### Activity
Leaving all pictures out, output exactly and only the line containing "Expand quantity dropdown for TUF Gaming H7" and the lines that follow it to the end of the material below.

### Supplied records
################
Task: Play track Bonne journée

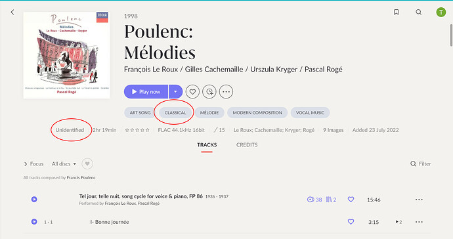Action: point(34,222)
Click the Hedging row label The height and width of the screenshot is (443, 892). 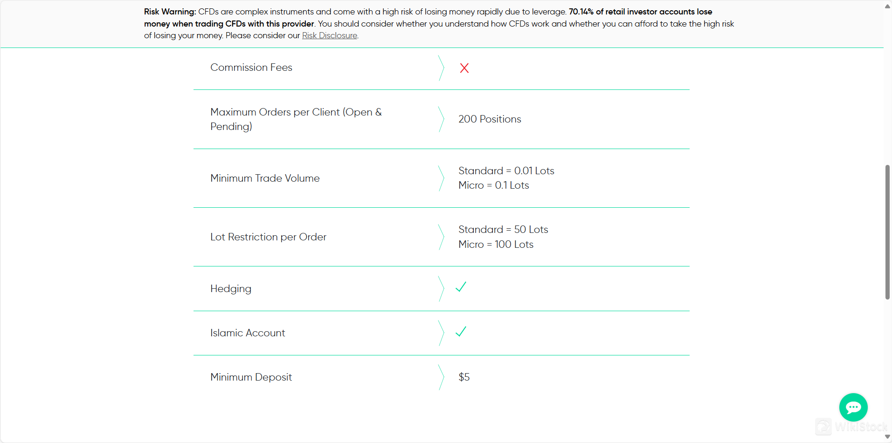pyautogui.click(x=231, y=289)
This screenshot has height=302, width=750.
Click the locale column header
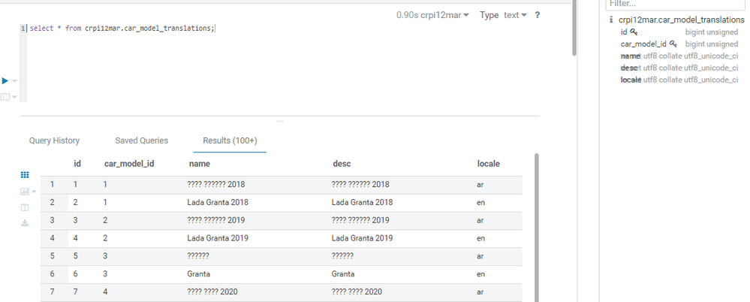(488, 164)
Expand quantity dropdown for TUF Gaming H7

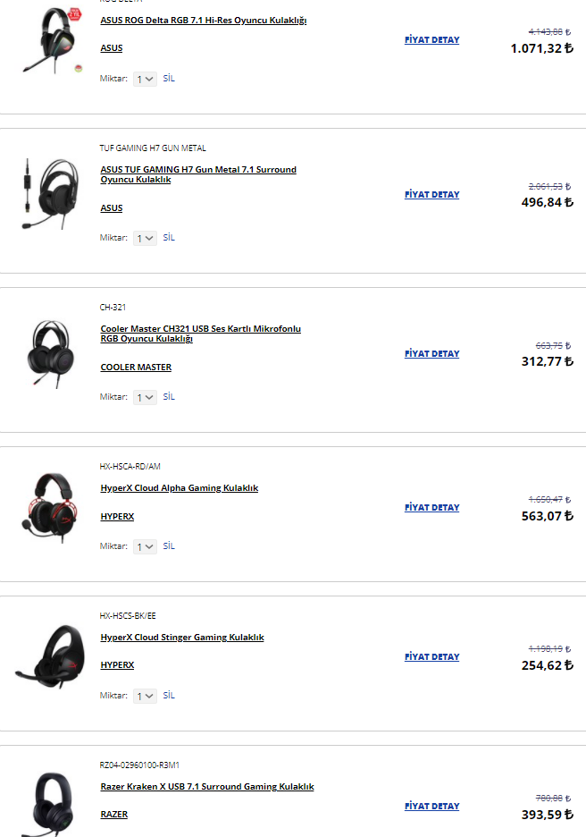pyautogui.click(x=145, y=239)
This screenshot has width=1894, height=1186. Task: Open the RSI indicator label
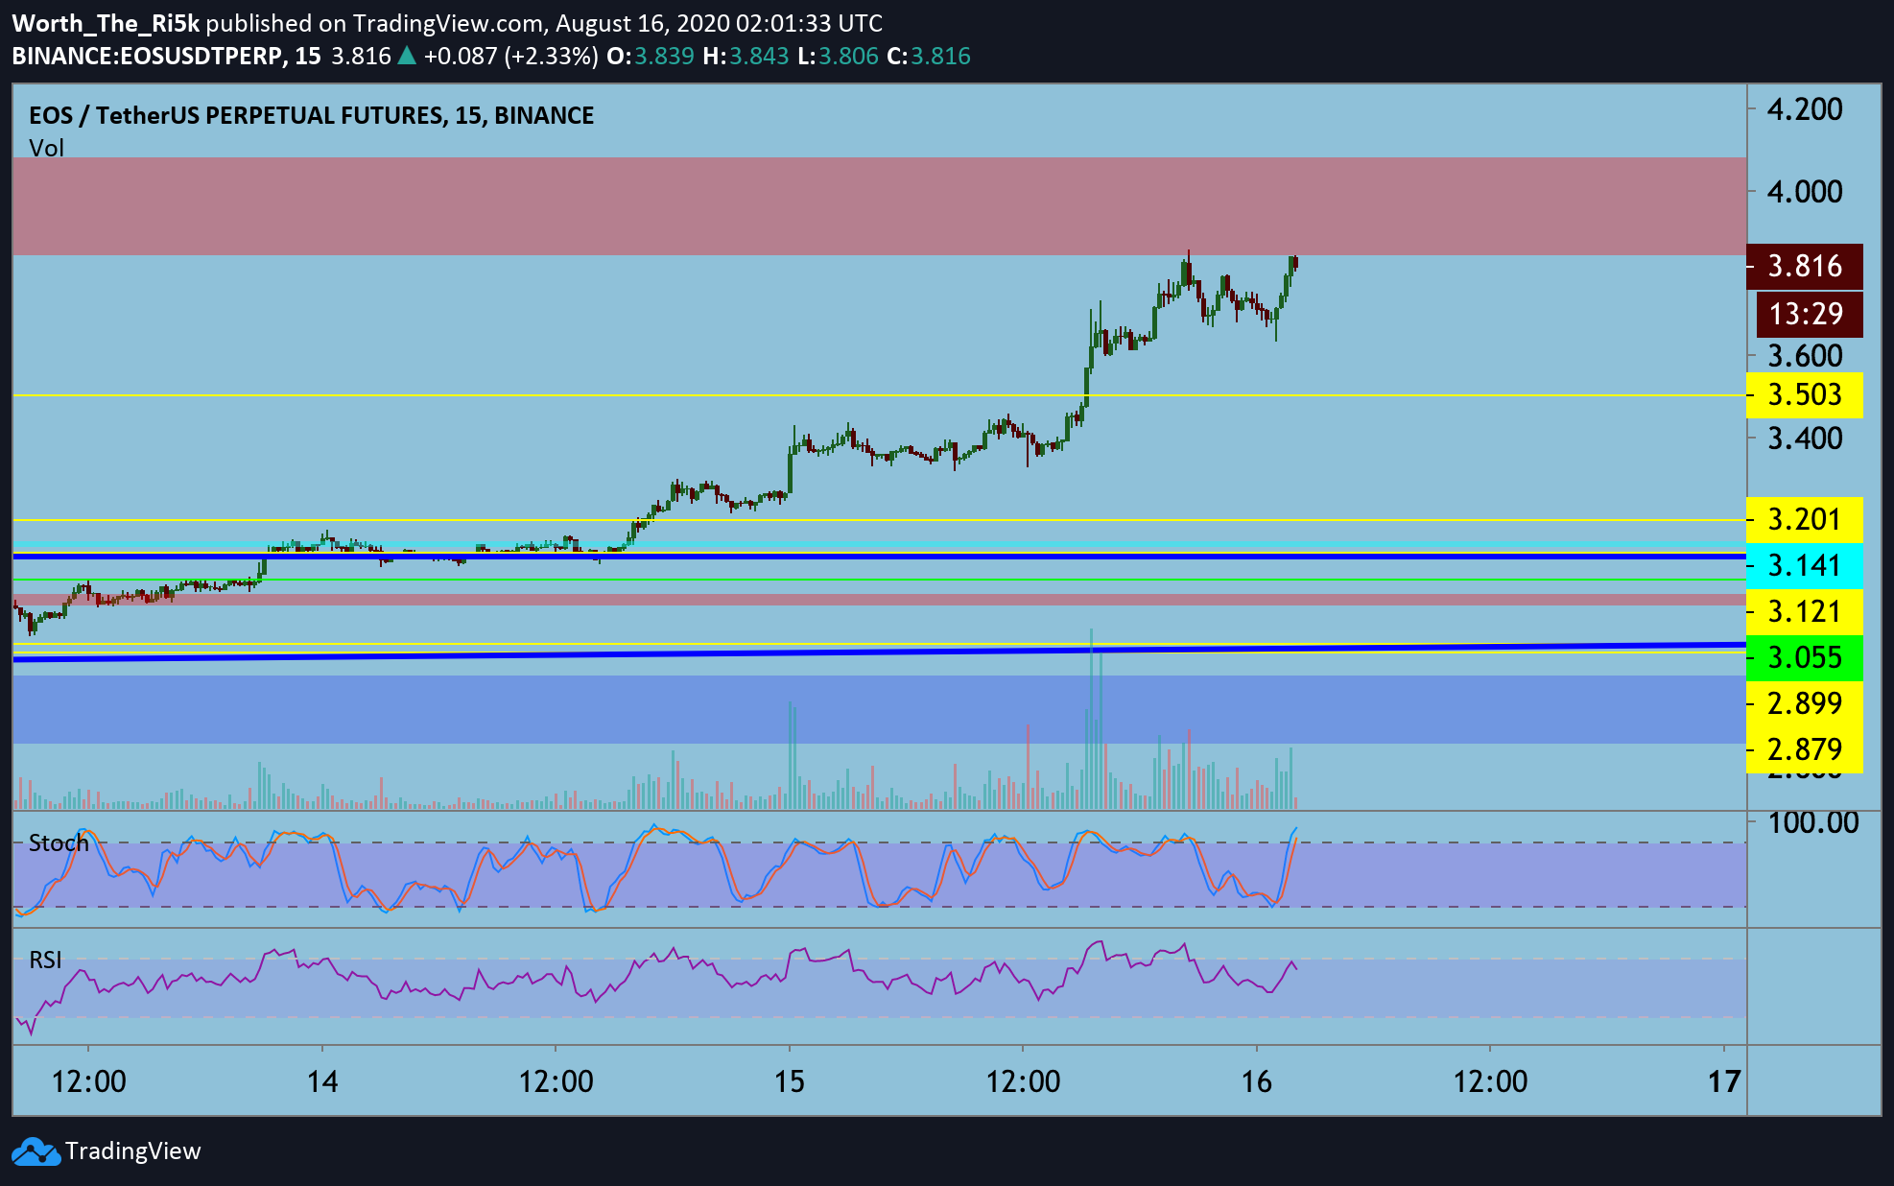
################
### Answer to the problem
Expand quantity dropdown for TUF Gaming H7

pyautogui.click(x=145, y=239)
This screenshot has width=1894, height=1186. Task: Open the RSI indicator label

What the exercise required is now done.